Hashing and Sorting

Due Monday, November 3rd at 11:59 PM (development in progress) This homework is not fully battle tested. Send any errors to Josh directly: hug@cs

Introduction
Part 1: ECHashStringSet Implementation
Part 2: ECHashStringSet Timing
Part 3: Quicksort and Mergesort Mechanics
Part 4: Sorting as a Tool
Part 5: Optional Ungraded Problems

Introduction

Be warned, this homework is somewhat long. Be cautious when implementing your code. Don't be afraid to abandon initial attempts at problems. Also it has not been fully battle tested so please send an email to Josh if you spot anything amiss.

Part 1: ECHashStringSet (ECHashStringSet.java)

For this problem, you'll expand on your work from HW6 by creating a hashing based implementation of the StringSet interface.

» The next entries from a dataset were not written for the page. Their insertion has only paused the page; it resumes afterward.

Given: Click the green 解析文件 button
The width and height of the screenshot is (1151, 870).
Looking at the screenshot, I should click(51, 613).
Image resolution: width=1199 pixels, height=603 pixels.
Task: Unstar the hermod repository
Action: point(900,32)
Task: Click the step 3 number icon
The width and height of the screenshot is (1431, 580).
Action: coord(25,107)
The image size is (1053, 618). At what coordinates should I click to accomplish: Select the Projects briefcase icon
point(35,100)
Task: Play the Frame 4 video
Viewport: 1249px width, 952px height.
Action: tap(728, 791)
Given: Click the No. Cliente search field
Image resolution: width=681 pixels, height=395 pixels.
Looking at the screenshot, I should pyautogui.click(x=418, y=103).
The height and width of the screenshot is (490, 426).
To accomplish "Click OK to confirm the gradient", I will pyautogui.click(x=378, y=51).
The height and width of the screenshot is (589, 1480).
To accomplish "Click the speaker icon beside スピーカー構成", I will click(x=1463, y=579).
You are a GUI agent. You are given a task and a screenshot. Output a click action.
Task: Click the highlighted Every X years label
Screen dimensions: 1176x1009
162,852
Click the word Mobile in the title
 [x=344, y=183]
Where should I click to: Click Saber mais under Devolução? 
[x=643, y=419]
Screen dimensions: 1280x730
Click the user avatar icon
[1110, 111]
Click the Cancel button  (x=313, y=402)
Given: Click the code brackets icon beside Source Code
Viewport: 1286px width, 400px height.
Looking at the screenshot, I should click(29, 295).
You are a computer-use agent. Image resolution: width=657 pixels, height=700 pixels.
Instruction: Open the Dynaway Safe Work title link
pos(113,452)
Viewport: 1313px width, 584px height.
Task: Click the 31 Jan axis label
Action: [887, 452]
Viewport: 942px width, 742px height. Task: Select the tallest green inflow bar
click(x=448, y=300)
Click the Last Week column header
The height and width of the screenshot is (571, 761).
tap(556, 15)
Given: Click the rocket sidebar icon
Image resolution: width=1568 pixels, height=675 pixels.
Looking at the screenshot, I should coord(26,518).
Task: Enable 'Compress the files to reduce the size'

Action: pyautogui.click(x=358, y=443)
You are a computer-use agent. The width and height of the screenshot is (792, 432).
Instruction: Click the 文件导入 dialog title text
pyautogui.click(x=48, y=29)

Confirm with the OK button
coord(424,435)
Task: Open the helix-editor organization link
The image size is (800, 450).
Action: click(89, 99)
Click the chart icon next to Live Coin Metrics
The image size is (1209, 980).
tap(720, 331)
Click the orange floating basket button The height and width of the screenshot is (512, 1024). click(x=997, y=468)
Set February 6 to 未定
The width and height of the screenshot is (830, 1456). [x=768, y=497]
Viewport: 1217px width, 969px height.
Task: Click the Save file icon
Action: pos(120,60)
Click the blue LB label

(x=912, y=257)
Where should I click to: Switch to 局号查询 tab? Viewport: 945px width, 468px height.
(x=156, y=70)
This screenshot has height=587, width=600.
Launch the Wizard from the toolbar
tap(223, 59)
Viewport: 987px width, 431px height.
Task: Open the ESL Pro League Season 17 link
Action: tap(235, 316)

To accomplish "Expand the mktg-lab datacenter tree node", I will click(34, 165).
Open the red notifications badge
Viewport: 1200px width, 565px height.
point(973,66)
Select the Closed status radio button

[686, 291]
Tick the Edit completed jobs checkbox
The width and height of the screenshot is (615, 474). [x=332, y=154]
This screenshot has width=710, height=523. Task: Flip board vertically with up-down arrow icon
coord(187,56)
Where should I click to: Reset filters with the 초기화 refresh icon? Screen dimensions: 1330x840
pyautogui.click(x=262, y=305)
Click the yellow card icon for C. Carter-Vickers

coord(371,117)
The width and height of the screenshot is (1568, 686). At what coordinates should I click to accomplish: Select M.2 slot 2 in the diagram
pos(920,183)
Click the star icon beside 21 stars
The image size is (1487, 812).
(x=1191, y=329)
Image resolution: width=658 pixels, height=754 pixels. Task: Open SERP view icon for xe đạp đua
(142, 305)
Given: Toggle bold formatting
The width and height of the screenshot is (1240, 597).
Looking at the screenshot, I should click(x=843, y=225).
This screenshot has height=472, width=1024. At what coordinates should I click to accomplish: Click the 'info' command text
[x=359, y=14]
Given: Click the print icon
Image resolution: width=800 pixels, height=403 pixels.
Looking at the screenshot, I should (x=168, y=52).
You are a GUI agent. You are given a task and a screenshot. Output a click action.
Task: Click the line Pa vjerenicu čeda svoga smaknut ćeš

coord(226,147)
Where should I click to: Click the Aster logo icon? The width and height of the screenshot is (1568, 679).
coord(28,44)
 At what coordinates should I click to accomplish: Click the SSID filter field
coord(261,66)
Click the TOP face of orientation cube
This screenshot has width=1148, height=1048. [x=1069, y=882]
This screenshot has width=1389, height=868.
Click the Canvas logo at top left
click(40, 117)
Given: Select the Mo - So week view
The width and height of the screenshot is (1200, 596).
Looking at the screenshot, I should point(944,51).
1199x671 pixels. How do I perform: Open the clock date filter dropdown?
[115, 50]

As in HW6, to implement the interface, you'll be working completely from scratch, with no Makefiles or skeleton code. This one will be a fair bit more difficult than the BSTStringSet from HW6.

Create a class ECHashStringSet that implements the StringSet interface using an external chaining hash table as its core data structure. In order to ensure that put and contains operations are fast, you should resize the hash table as soon as the load factor exceeds 5. For memory efficiency, you should ensure that the load factor is never less than 0.2, except for empty lists, for which the load factor is allowed to be zero. You do not need to worry about downsizing the set since we don't have a remove operation.

There is one annoying issue you'll enounter: If the hashCode() is negative, we need to remove the top bit (since negative array indices are not allowed in Java). You can do this using the bit operations we discussed earlier in class, e.g. s.hashCode() & 0x7fffffff) % bucketCount.

There's no restriction on what you are allowed to use, but you should avoid using any class that has 'Hash' in the name, since this defeats the whole point of this problem.

Also don't be tempted by the fact that ArrayLists utilize resizing -- they won't do what you want, since they won't obey the load factor specifications described above. Yes this means you'll need a helper method that resizes hash table to increase the number of buckets when needed.

For an extra challenge, don't use anything that requires an import statement.

As references, you might find the following resources useful:

Chapter 7 of DSIJ.
Josh's in-class exercise on resizing from the hashing lecture.
The Resizing Array-Based Stack that is part of Princeton's standard Java library.
The wiki article on separate chaining (the more common term for what we call external chaining in class).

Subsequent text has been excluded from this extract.